At one point I had an anniversary event I was desperate to go to and arranged for two days' respite care for him in a good residential home. He went. He had to. They told me how chatty he was and how he joined in with things. When he came home he never said a word, but was a bit nicer to me.

In the end I had a breakdown so he had to go into care.

This sort of break is available in residential homes, as well as hospices. Ask. Or you will break, and both of you will suffer.

Gagagran Thu 28-Feb-19 10:34:32

I really felt your frustration and anger at the situation you find yourself in lucky and my heart goes out to you.
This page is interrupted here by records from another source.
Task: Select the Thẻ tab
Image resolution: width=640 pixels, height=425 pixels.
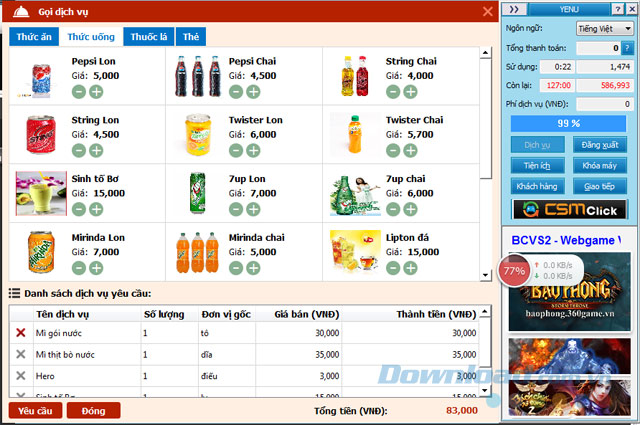Action: [x=190, y=37]
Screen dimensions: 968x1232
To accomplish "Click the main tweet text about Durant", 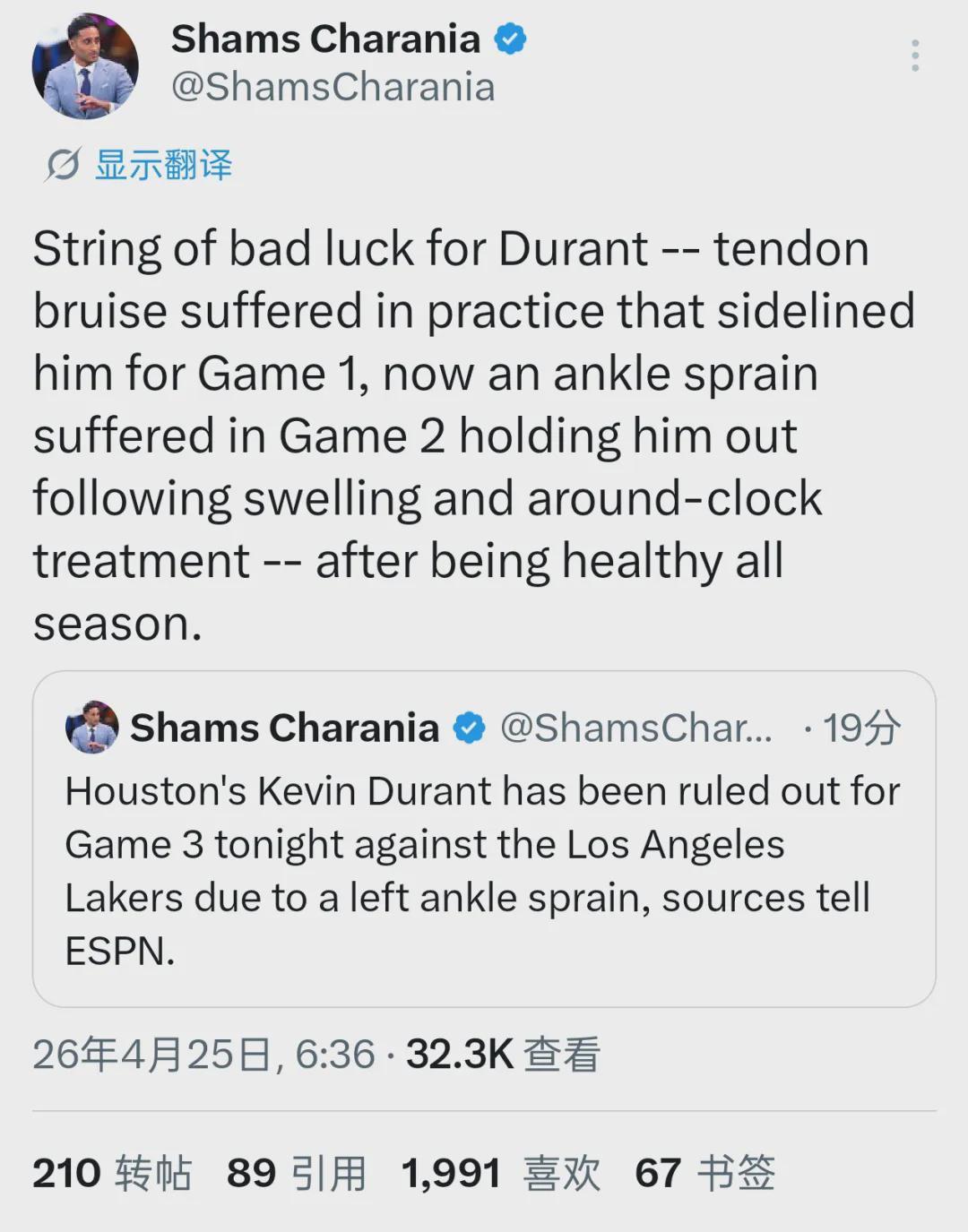I will click(x=473, y=435).
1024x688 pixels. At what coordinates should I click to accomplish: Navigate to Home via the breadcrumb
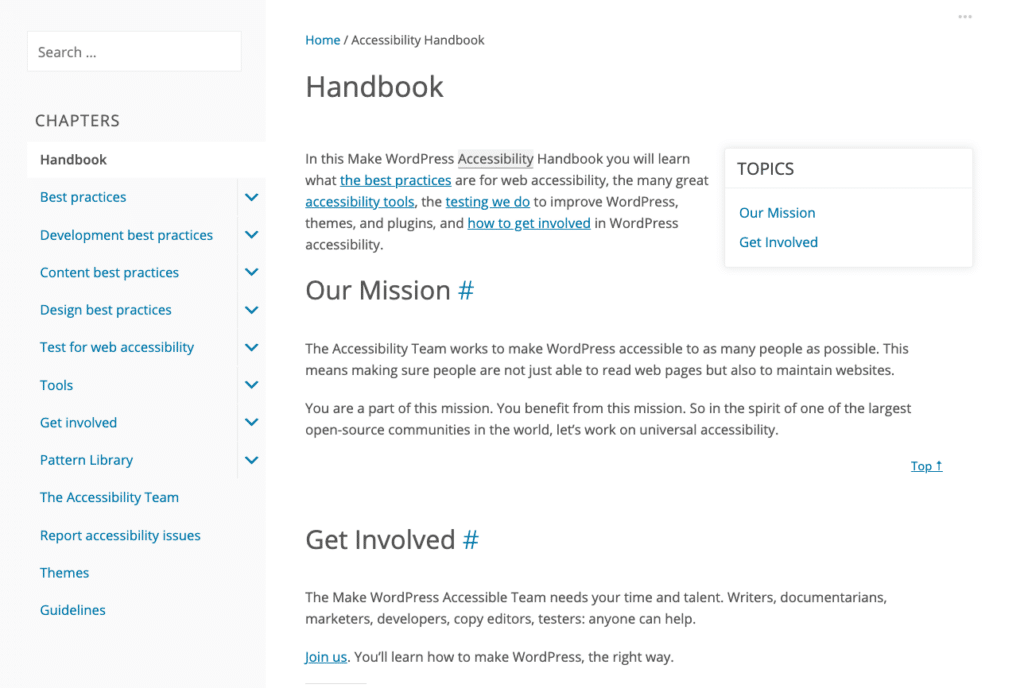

Your OH is being totally unreasonable and it is clear that he is not going to change unless his dependency on you being fit and well enough to care for him, is spelt out.

That means you need some time to recharge your batteries and he risks you having total burn out if that doesn't happen. Then where would he be? In a home? In a hospice? Dependent on three short visits a day from a carer?

Is there anyone in the family or friends or even old colleagues who he would listen to? You need some allies to fight your corner I think. There has to be a change if you are to carry on and I would try to get a third party in to talk to him and plan some respite for you.

Hope something can be done. You deserve it. flowers

kwest Thu 28-Feb-19 10:31:42

You poor darling. Years ago I had my grandma living with us after my parents died. Sometimes the only way I remained sane ( not her fault, I was too young , 26 married with two small children) was to reward myself,once the children were old enough for school, by driving to a garden centre with a newspaper and sitting with a coffee for half an hour of undisturbed peace and quiet.

sweetcakes Thu 28-Feb-19 10:29:20

You don't mention if you have children who could help out, speak to him about his stubbornness towards you. It's not fair that you have no life.

Scribbles Thu 28-Feb-19 10:26:11

Luckygirl, I can't add anything practical to what has already been suggested but felt I had to send you a (((cyber hug))) if it will help. I think you're amazing. ????

dotters Thu 28-Feb-19 10:20:19

I was talking to a man at the swimming pool last week who said that he is looking for some voluntary jobs in the 'sitting with and chatting to' category. Where would somebody find such information? I suggested the volunteer centre at the local hospital but wondered how one covers people in own home.

lovebeigecardigans1955 Thu 28-Feb-19 10:15:36

Oh Lucky I feel for you, it must be terrible. Caring for a spouse is so difficult. You hate yourself for being stressed but you are anyway. My husband didn't lose his marbles (MND) but his condition was heartbreaking. When he passed away I was told that it was a release for him and a relief for me.
A few years later we had - dare I say it? - his bloody mother with two different types of dementia. I could have cheerfully strangled her. Is there an organisation who can provide 'sitters' to make sure he is all right just to give you a short break? They are worth their weight in gold. Chin up, lass, it won't be for ever.

Magrithea Thu 28-Feb-19 10:13:28

Others may have suggested it but how about a walker with built in seat? Does he need help with walking/getting about? My SiL has one and it's a help when she's going short distances.